Information is at the heart of our business, and any threat to its confidentiality, integrity, or availability is a direct threat to our business. Information security applies to, and is the responsibility of, all staff. The Management Team is fully supportive of the need for, and enforcement of, information security policies and procedures.
The Senior Leadership Team is committed to ensuring that we conduct our activities in such a way that information is adequately safeguarded from potential security threats. In support of this, we have aligned our approach to information security with the ISO27001 framework.
The Information Security Policy has been approved by the CEO to ensure that all information assets (information in all its forms) are protected and are used in the best interests of the company and its clients.
It is essential that we at understand the importance of information security, our responsibilities and the consequences of ignoring them, and ultimately the effects of security on our success, and that we all recognise and understand our role in protecting our information assets.
The Information Security Manual will help you understand your role in delivering this aspect of our business’s risk management activities.

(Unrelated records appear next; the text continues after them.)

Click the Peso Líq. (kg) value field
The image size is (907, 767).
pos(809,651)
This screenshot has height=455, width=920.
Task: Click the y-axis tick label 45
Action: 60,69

It will also help us continually improve the security of our information.
We conduct Risk Assessments, have produced a Statement of Applicability (found in the Appendix of the security manual) and Risk Treatment Plans to identify how information-related risks are controlled.
The Information Security & Compliance Manager is responsible for the management and maintenance of the risk treatment plan. Additional risk assessments may, where necessary, be carried out to determine appropriate controls for specific risks.
In particular, business continuity and contingency plans, data backup procedures, avoidance of viruses and hackers, access control to systems and information security incident reporting are fundamental to this policy.
If there is anything you do not understand, please speak with the Information Security & Compliance Manager who will be able to advise you.
John Ryder – CEO & Founder
- Creation: 31/01/2018
- Last Review: 19/01/2021
- Owner: John Ryder, Founder & CEO is responsible for maintaining the policy and ensuring that it is up to date.
- Classification: This Policy has been classified as Public as per our Information Classification and Data Handling Policy.
- Compliance: This policy forms part of the company’s induction and ongoing security awareness programme. If there is anything within this policy that is not clear, or has not been understood, then you must inform your line manager or policy owner to seek further clarification.
- Failure to comply with this policy, in whole or in part, may lead to disciplinary action.